Saturday, 12 October 2013

Guisborough Town 1 Workington 4

FA Cup, third qualifying round
Attendance: 524

Many teenage girls would’ve checked Twitter on their mobiles on the evening of Oct 2 but very few, like my daughter, awaited score updates from the Cup replay between Guisborough and Jarrow Roofing. She was doing me a favour, of course. I have to admit I really wanted The Roofing to win just for an excuse to visit such a fantastically named club (OK, then, let’s have it in full: Jarrow Roofing Boldon Community Association) but it was not to be. 


Still, Guisborough – which I visited previously in 2007 – is closer to home and, being in my adoptive home county, I was happy to support them today. Remarkably, this was their eighth match in the competition this season having entered in the extra-preliminary round and required replays in each of the subsequent rounds. Entrants in the third round proper can win the competition with less effort. Workington are three divisions higher but bottom of the Conference North.

For the arboreally inclined the grandly named King George V Stadium is a treat. It feels like you’re in a forest with tall trees on three sides of the ground. The fourth side consists of the obligatory shipping container, four pollarded trees that look like giant Matchmakers and the back of a swimming pool (below). My nephew and occasional Cup companion Toby must have been the only person in the ground to have compared the ground to Bala Town which he visited while a student in Wales. “Is this the club shop?” he enquired. “Or is it the toilet?” Actually, it was the dressing room.

The KGV is probably best saved for a crisp autumn day when the leaves are golden. We were two or three weeks early for that and, besides, the weather could not have been more dank and gloomy.What a contrast to the previous round. The programme editor started his notes with: “Tonight we extend a warm welcome to…” It could, indeed, have been evening.

Guisborough came storming out of the blocks and dominated the first quarter having five good chances and deservedly taking the lead from one of them. They struck the bar on 38 mins then immediately the visitors equalised. I’d felt that Guisborough should’ve made more hay while the sun shone (figuratively speaking) and so it proved.

“How are Marske getting on?” a spectator asked us at half-time. I was confused, thinking he was asking about the mascot for the Great North Air Ambulance which was lumbering towards us. He was referring to rivals Marske United who were playing a third qualifying round tie just five miles away on the coast. The PA had earlier announced that Marske were 0-1 down to a lone jeer/cheer (it was hard to tell which).

I’d deferred my photography to the second half in the hope that the conditions would improve. They deteriorated and sea fret-like drizzle descended, causing one of the two FATV camcorder men (above) on the touchline to shield his lens with his jacket. No fancy gantries here. Things weren’t getting any better for The Priorymen either (great nickname, incidentally, coined from the town’s famous – and highly recommended – ruins).
 
Workington took the lead on 55 mins and, when they got the third soon after, it was all over bar the shouting.
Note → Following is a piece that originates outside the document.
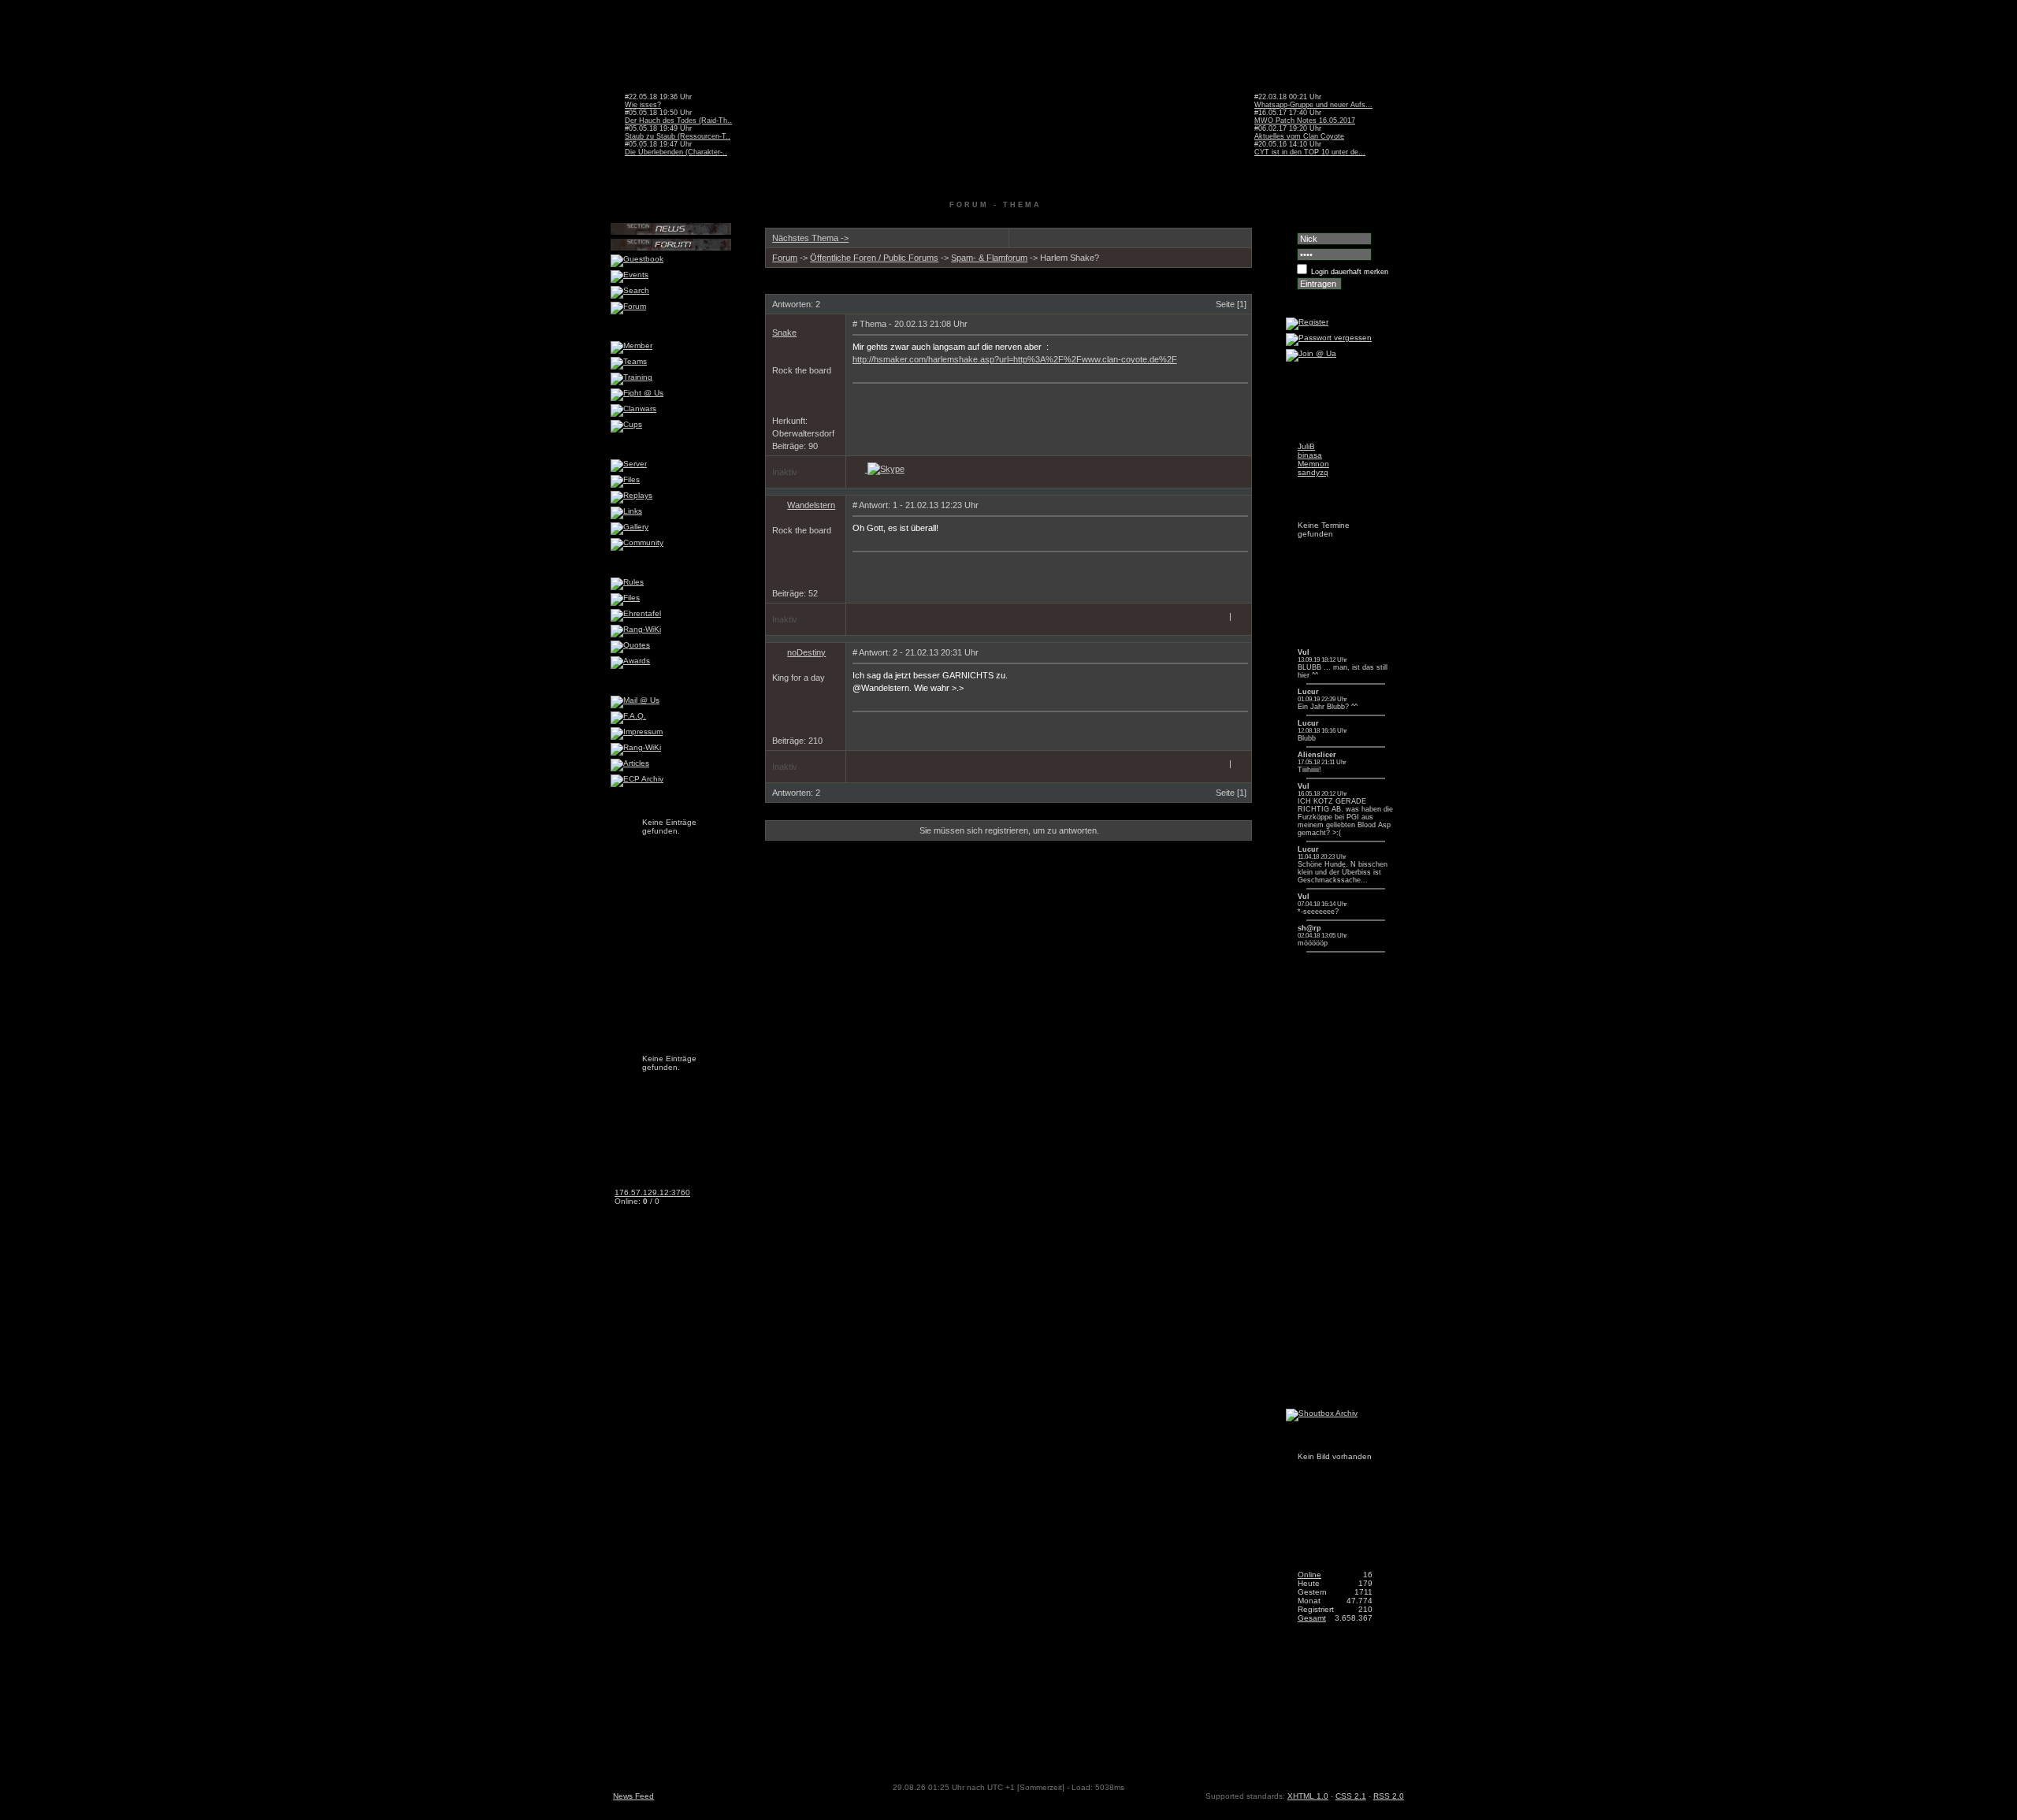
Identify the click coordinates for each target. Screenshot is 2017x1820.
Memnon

There was a lot of that towards the end from their fans, the self-styled “Carlisle ’aters” and “Barrow ’aters” (they are their nearest rivals, 50 miles away), enjoying their side’s first away victory of the season. Earlier they’d chanted “USA, USA!” to encourage their American goalie, Alex Wimmer, much like Reading fans used to support Shaka Hislop.

For the neutral a far better contest was by now reaching its climax at the seaside. Marske got the winner in injury time. What a pity that the draw sends them to Southport. Ho, hum.

Fashion notes: Workington’s away strip is a fetching combination of lime green, black and red. Talking of hideous strips have a look at this lot from last week’s Guardian online.

Programme notes: Today’s match was in the FA Cup and Guisborough’s left back has sticky-out ears. Insert joke here. Gavin Skelton of Workington played in the Scottish Cup Final for Gretna in 2006 and in the subsequent UEFA Cup qualifier against Derry City.

Seventies albatrosses around their necks: Much as Nottingham Forest will forever be known in the media as “former European champions Nottingham Forest” so Workington will always have the “ex-League club” prefix. They hosted a pre-Munich Man United in front of 21,000 and twice reached the quarter-finals of the League Cup in the sixties. Here’s an extract of an evocative amateur film about their final home league match in 1977.

Football in the back garden: This backdrop takes some beating. It’s Buckingham Palace which last week provided the venue for an amateur match staged as part of the FA’s 150th anniversary celebrations.

1 comment:

Uwdi Krugg said...

Wonderful report unlike that awful Workington kit (yuk).